Add the live-action screeners to that list and it really is impossible to see them all. We’re less than two weeks from the GWNYFCA vote, so I’ll be focusing on English-language most since the group doesn’t generally watch many foreign films. Then I’ll pivot to the International Oscar submission before the OFCS voting window that starts 1/1/24. There’s always a strategy. The order of watching does matter.
I only hope that Searchlight hits my inbox with POOR THINGS and A24 hits my mailbox with THE IRON CLAW soon. Both open Buffalo on 12/21 … two days after the nominations cutoff.
What I Watched:
BARBIE
(one VOD/Digital HD)
It really is wild that a major Hollywood studio and multi-billion-dollar toy company allowed something like BARBIE to be made. The self-awareness and self-parodying on display is of the sort that would normally be quashed via legal jargon in whatever contract director Greta Gerwig had to sign before starting to write the script with Noah Baumbach. If that doesn’t show you the power of sitting at the table, whether it comes to box office take or Oscar nominations, I don’t know what will. Gerwig took her clout and turned it into that rare product-placement tie-in that actually has something valuable to say.
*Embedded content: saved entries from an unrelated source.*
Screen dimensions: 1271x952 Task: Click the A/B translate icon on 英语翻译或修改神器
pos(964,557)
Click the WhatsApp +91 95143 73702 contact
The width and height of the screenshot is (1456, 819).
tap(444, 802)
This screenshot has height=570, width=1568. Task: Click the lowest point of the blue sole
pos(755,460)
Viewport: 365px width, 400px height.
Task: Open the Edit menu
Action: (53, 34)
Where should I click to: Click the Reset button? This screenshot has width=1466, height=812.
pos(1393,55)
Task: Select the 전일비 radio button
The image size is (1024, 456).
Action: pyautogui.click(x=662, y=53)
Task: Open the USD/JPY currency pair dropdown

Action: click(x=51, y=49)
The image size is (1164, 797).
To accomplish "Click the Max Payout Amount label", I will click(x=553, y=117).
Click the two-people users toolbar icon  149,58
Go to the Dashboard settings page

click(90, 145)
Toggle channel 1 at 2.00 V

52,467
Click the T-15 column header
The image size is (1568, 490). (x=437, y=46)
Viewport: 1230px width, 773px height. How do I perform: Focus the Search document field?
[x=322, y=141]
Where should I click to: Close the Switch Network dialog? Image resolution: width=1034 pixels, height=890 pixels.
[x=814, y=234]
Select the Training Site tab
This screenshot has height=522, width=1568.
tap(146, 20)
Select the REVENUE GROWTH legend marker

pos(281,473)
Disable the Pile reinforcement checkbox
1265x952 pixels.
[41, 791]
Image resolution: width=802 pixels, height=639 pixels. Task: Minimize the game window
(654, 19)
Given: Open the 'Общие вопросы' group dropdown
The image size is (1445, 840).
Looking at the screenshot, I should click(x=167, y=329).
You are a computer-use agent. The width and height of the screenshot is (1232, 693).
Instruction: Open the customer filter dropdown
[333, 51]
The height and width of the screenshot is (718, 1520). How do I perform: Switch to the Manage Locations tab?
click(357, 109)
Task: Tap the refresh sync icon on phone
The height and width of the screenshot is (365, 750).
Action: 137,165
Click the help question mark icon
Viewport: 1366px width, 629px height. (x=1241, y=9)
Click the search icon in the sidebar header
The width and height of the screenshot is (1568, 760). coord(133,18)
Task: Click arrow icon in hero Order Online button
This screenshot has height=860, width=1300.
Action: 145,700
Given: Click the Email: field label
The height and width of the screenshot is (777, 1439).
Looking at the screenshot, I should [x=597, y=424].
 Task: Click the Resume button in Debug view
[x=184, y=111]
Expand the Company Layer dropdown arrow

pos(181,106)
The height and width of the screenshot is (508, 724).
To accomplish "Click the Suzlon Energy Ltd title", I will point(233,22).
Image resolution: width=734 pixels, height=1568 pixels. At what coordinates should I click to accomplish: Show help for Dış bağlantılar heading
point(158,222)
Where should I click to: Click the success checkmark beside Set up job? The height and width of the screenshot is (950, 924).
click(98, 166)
Don’t call the result a message movie, though. It never stands on a soapbox or demeans one side in order to champion another (I’d honestly argue it could have done a lot more to skewer Mattel executives with purpose rather than merely jokes). It simply allows its characters to naturally evolve by way of providing necessary conflict. Because none of these dolls have ever faced that sort of existential crisis before. They’ve all maintained their pristine utopian forms in Barbieland as they were passed from child to child so their innocence could become a personality trait.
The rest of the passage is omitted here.